▸ DIRECTIVE
Locate every line in the data below that contains the string "checkbox" and copy each such line in full. Case counts.

▸ SOURCE INFORMATION
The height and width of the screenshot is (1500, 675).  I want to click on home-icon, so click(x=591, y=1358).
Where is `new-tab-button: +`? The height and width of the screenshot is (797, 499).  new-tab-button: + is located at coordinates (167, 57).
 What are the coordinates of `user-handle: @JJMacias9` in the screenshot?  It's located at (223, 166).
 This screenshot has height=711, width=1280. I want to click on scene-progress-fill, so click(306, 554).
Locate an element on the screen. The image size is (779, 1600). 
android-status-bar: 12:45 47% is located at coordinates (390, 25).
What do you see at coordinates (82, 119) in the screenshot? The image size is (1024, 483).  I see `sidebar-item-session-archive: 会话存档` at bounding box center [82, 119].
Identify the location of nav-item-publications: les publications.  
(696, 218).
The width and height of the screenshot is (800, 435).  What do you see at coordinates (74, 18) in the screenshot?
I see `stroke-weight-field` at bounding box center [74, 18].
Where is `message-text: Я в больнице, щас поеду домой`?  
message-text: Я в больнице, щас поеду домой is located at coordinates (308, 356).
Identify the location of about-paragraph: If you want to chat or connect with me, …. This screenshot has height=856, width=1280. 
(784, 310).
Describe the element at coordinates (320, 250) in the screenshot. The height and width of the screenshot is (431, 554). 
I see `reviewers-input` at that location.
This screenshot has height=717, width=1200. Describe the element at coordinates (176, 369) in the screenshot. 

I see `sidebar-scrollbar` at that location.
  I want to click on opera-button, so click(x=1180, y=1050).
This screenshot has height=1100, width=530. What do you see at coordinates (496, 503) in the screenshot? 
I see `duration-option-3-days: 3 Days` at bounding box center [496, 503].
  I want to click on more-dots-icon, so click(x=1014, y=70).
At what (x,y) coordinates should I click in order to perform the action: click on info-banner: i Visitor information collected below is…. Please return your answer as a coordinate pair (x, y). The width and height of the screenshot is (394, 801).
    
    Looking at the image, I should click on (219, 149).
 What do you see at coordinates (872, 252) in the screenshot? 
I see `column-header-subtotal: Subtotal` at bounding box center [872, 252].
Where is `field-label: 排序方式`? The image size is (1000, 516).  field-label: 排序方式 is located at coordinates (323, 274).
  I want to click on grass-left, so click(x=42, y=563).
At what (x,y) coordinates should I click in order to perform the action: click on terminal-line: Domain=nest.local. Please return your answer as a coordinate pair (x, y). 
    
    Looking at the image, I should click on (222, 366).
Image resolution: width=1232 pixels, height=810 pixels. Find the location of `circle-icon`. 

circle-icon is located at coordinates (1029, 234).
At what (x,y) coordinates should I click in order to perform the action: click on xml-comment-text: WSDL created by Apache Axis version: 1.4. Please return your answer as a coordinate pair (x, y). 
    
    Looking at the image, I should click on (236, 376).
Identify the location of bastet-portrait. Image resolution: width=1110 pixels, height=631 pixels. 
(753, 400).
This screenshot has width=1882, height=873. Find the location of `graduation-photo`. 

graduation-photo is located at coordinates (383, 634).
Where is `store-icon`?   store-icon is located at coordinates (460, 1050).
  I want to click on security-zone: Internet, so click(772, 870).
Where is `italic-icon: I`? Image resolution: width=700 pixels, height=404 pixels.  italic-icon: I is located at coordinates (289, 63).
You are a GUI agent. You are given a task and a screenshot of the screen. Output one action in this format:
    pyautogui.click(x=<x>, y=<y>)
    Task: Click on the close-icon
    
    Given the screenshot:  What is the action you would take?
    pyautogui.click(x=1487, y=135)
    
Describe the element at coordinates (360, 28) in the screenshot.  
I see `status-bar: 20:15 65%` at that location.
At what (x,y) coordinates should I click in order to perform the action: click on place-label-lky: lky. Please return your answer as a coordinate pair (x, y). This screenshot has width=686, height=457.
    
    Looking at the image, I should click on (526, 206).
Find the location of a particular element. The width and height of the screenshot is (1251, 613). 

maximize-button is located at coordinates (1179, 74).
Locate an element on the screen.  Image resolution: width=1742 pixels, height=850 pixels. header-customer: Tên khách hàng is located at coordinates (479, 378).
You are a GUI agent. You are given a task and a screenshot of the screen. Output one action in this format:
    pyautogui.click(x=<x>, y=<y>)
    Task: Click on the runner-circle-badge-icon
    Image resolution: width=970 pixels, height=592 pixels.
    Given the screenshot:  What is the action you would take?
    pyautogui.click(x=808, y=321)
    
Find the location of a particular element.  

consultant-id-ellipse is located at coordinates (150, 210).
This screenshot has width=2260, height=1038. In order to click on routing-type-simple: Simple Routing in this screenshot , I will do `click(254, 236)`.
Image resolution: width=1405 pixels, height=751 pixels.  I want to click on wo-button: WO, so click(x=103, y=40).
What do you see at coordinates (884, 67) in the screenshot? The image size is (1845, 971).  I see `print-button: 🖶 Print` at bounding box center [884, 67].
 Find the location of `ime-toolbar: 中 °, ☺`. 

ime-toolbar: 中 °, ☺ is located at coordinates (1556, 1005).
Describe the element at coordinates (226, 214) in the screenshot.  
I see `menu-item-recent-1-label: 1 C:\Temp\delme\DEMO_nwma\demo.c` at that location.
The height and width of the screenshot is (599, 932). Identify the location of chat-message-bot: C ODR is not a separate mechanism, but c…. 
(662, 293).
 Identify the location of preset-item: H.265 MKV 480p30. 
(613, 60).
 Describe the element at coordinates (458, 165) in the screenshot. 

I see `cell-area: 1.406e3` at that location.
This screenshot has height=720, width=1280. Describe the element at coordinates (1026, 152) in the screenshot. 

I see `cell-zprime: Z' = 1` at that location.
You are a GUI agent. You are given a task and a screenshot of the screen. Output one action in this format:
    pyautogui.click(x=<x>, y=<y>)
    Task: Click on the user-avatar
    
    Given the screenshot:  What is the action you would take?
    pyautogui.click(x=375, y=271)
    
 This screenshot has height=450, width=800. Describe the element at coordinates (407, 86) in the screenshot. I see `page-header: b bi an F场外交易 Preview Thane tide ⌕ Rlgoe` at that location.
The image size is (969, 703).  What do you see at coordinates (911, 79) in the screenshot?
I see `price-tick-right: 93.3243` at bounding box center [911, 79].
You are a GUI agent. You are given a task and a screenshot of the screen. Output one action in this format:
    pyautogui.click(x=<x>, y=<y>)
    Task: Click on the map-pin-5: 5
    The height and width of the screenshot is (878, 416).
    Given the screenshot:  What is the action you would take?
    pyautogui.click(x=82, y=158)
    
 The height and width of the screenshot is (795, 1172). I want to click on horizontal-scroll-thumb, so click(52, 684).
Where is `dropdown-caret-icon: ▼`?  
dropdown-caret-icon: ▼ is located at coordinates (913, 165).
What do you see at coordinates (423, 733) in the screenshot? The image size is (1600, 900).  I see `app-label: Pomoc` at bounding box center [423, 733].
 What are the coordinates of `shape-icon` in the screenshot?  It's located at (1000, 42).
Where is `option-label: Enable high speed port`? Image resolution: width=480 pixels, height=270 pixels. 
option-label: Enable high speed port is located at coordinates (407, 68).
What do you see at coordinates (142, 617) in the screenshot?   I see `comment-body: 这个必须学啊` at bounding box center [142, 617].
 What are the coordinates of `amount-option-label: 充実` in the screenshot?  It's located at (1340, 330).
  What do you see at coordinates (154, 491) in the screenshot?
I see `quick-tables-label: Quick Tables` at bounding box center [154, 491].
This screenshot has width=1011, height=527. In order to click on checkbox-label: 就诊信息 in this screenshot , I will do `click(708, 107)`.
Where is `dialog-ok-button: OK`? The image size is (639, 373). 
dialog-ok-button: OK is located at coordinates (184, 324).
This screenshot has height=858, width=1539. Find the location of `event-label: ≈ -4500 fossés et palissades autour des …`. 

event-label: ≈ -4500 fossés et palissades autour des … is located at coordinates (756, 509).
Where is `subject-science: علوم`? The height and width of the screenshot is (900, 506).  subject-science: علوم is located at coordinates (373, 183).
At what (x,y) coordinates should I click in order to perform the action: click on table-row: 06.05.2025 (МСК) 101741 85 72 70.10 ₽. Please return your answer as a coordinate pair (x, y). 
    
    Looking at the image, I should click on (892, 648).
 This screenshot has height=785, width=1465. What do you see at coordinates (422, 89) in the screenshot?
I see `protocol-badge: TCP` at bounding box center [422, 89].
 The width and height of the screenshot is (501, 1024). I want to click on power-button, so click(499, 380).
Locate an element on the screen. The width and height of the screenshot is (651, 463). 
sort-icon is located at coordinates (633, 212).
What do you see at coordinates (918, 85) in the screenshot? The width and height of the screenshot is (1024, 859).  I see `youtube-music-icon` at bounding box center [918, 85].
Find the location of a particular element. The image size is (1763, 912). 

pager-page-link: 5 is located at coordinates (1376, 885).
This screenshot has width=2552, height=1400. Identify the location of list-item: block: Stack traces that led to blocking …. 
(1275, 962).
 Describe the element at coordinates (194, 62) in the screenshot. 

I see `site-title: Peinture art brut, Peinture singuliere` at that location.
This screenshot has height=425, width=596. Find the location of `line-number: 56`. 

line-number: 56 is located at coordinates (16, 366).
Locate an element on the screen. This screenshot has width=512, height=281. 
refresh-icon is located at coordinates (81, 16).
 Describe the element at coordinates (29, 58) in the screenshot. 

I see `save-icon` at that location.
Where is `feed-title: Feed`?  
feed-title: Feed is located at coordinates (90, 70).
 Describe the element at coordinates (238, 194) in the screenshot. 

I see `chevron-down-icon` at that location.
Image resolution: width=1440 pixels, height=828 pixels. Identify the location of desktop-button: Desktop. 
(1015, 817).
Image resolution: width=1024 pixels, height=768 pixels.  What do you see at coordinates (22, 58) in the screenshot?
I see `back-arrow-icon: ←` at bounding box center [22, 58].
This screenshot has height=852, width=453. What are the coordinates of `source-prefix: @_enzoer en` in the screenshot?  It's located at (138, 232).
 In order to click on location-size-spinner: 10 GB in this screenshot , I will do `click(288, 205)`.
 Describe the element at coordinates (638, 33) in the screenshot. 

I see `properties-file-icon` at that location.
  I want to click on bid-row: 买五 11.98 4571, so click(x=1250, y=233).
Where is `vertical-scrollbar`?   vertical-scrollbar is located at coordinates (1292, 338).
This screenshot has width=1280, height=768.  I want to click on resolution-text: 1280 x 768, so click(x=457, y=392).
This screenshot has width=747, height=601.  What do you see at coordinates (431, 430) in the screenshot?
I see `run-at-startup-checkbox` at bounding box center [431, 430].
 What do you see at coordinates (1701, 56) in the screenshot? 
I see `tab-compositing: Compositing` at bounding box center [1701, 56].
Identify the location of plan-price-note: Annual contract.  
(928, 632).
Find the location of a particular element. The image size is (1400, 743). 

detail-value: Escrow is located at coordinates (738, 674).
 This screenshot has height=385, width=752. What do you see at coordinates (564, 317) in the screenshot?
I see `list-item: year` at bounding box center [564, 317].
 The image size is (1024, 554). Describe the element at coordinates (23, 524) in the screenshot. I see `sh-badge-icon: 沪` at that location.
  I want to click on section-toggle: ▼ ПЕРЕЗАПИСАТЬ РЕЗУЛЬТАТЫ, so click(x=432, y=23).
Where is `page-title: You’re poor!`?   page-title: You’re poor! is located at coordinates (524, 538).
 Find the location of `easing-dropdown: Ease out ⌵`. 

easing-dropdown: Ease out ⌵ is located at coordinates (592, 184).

▸ YOUR SOLUTION
This screenshot has width=1011, height=527. In order to click on checkbox-label: 就诊信息 in this screenshot , I will do `click(708, 107)`.
I see `run-at-startup-checkbox` at bounding box center [431, 430].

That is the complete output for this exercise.